Only a couple of things are different here:

Our plant is now based on a two-link arm model TwoLinkArm, which is directly controlled by torques, rather than a PointMass which was directly controlled by linear forces.
We now specify two different feedback channels with different delays

What does the structure of this model look like?

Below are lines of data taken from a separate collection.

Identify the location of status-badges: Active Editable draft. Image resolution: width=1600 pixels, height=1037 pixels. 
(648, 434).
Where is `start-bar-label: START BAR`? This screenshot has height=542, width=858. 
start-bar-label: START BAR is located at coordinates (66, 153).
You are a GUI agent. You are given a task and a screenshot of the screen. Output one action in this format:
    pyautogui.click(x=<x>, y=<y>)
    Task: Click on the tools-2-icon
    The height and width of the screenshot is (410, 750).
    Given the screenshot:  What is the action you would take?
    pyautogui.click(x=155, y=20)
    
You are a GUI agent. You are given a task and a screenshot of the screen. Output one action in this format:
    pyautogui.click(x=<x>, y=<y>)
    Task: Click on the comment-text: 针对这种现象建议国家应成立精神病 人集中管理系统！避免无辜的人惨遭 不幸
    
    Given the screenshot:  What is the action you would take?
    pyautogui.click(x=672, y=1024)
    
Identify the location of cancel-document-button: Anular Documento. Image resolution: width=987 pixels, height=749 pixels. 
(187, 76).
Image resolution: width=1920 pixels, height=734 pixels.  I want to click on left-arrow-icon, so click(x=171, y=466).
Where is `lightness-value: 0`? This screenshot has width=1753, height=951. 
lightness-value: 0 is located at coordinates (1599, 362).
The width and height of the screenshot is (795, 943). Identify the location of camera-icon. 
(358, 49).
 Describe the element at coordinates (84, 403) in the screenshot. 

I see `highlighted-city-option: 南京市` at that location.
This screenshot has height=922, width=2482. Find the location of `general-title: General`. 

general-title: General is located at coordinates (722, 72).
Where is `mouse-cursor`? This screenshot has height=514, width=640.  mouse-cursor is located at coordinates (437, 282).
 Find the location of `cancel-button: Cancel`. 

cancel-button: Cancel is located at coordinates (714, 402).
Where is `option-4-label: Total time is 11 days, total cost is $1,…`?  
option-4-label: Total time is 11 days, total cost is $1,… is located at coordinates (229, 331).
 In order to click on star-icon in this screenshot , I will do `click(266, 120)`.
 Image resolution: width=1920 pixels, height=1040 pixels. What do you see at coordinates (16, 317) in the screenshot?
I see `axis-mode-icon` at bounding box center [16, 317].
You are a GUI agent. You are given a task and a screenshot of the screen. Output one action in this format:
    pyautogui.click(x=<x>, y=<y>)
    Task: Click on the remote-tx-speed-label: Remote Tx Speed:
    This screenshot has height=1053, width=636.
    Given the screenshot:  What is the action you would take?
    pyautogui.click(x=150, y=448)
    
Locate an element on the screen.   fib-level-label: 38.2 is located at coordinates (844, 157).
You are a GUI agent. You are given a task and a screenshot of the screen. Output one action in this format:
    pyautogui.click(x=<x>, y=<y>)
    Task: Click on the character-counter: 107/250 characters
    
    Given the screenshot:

model = get_model(task, key=key_init)

model

Iterator(
  _step=SimpleFeedback(
    net=SimpleStagedNetwork(
      hidden=GRUCell(
        weight_ih=f32[150,12],
        weight_hh=f32[150,50],
        bias=f32[150],
        bias_n=f32[50],
        input_size=12,
        hidden_size=50,
        use_bias=True
      ),
      hidden_size=50,
      hidden_noise_std=None,
      hidden_nonlinearity=<function identity_func>,
      out_size=2,
      out_nonlinearity=<function identity_func>,
      readout=Linear(
        weight=f32[2,50],
        bias=f32[2],
        in_features=50,
        out_features=2,
        use_bias=True
      ),
      encoding_size=None,
      encoder=None,
      intervenors={
        'hidden':
        [],
        'hidden_nonlinearity':
        [],
        'readout':
        [],
        'out_nonlinearity':
        []
      }
    ),
    mechanics=Mechanics(
      plant=DirectForceInput(
        skeleton=TwoLinkArm(
          l=f32[2],
          m=f32[2],
          I=f32[2],
          s=f32[2],
          B=f32[2,2],
          inertia_gain=1.0
        ),
        clip_states=True,
        intervenors={'clip_skeleton_state': []}
      ),
      dt=0.05,
      solver=Euler(),
      intervenors={
        'convert_effector_force':
        [],
        'kinematics_update':
        [],
        'dynamics_step':
        [],
        'get_effector':
        []
      }
    ),
    channels=MultiModel(
      models={
        'proprioception':
        Channel(
          delay=4,
          noise_std=0.1,
          input_proto=(f32[2], f32[2]),
          intervenors={'update_queue': [], 'add_noise': []},
          _init_value=0.0
        ),
        'vision':
        Channel(
          delay=6,
          noise_std=0.1,
          input_proto=(f32[2], f32[2]),
          intervenors={'update_queue': [], 'add_noise': []},
          _init_value=0.0
        )
      }
    ),
    _feedback_specs={
      'proprioception':
      ChannelSpec(where=<function <lambda>>, delay=3, noise_std=0.1),
      'vision':
      ChannelSpec(where=<function <lambda>>, delay=5, noise_std=0.1)
    },
    intervenors={'update_feedback': [], 'nn_step': [], 'mechanics_step': []}
  ),
  n_steps=50
)

Notice that channels.models matches the structure of the feedback_spec we specified.

We can train this model more or less the way we did for the point mass, on either SimpleReaches or DelayedReaches. Though, we might need to adjust the cost function or the learning rate to get it to converge on a solution efficiently.